Task item> Return the lines below exactly as they appear, please, starting with the first and ending with the one that contains "Open the list view sidebar icon".

*** Opening Data for review ***

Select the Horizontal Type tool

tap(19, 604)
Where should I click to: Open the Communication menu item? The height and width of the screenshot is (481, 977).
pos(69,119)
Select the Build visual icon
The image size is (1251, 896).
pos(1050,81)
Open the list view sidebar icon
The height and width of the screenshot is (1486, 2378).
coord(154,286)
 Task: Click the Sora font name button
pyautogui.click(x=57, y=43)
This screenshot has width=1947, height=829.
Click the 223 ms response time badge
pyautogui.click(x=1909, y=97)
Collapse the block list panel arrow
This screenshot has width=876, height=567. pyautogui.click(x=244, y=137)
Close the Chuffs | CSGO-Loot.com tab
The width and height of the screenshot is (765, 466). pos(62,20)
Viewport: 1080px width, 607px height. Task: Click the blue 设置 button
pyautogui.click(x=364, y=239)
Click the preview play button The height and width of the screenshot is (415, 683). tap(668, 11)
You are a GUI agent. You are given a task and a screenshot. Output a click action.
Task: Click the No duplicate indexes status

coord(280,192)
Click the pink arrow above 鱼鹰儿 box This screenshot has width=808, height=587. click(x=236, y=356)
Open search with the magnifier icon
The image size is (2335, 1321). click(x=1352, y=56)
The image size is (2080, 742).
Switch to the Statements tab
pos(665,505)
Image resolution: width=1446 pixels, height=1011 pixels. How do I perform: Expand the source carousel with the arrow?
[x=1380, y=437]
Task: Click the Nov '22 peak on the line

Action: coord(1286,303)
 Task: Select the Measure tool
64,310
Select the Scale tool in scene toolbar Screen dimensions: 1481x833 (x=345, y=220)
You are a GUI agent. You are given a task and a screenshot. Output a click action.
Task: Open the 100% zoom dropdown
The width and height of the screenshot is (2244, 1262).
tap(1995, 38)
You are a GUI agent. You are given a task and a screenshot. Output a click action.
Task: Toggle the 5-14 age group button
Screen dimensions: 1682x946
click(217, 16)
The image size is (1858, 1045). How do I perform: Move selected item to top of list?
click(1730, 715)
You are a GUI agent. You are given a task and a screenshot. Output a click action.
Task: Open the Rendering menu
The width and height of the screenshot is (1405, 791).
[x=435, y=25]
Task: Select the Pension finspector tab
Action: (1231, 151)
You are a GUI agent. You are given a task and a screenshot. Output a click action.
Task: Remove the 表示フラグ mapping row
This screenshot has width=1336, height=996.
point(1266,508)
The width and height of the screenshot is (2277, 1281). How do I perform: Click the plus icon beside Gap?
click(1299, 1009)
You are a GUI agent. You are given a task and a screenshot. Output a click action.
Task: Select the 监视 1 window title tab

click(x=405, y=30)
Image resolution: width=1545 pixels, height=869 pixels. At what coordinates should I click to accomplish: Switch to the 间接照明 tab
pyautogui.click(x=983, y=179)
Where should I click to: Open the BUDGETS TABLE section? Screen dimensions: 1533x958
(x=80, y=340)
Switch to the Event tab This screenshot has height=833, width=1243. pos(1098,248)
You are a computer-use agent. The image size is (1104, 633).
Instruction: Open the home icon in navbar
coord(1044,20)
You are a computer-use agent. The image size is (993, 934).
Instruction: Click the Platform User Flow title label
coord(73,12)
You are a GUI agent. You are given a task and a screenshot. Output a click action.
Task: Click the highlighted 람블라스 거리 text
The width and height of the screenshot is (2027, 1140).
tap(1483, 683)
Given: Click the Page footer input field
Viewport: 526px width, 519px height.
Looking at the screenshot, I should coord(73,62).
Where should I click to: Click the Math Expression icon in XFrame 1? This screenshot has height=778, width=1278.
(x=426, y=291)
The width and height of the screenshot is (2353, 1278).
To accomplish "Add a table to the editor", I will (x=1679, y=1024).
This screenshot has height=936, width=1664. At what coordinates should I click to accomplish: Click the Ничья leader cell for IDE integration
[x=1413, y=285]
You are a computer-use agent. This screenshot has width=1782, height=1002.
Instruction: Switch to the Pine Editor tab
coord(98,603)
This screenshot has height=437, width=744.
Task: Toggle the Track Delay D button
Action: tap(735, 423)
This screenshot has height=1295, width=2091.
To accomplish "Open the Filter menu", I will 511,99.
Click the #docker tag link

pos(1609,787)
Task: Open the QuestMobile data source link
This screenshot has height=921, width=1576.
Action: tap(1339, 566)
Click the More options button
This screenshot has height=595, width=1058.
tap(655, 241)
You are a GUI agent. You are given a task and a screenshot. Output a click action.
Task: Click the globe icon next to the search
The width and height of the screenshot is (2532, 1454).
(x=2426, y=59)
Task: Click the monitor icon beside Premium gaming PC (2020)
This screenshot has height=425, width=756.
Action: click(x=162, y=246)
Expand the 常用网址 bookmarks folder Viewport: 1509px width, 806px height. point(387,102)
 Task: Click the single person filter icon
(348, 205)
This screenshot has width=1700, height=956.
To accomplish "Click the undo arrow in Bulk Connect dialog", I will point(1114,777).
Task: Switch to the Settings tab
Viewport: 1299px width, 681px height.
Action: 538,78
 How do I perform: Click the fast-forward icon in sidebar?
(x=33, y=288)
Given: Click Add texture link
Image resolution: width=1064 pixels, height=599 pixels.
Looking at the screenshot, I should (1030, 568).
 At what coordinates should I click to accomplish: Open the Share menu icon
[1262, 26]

*** Closing Data for review ***

Result of the exercise>
Select the Horizontal Type tool

tap(19, 604)
Where should I click to: Open the Communication menu item? The height and width of the screenshot is (481, 977).
pos(69,119)
Select the Build visual icon
The image size is (1251, 896).
pos(1050,81)
Open the list view sidebar icon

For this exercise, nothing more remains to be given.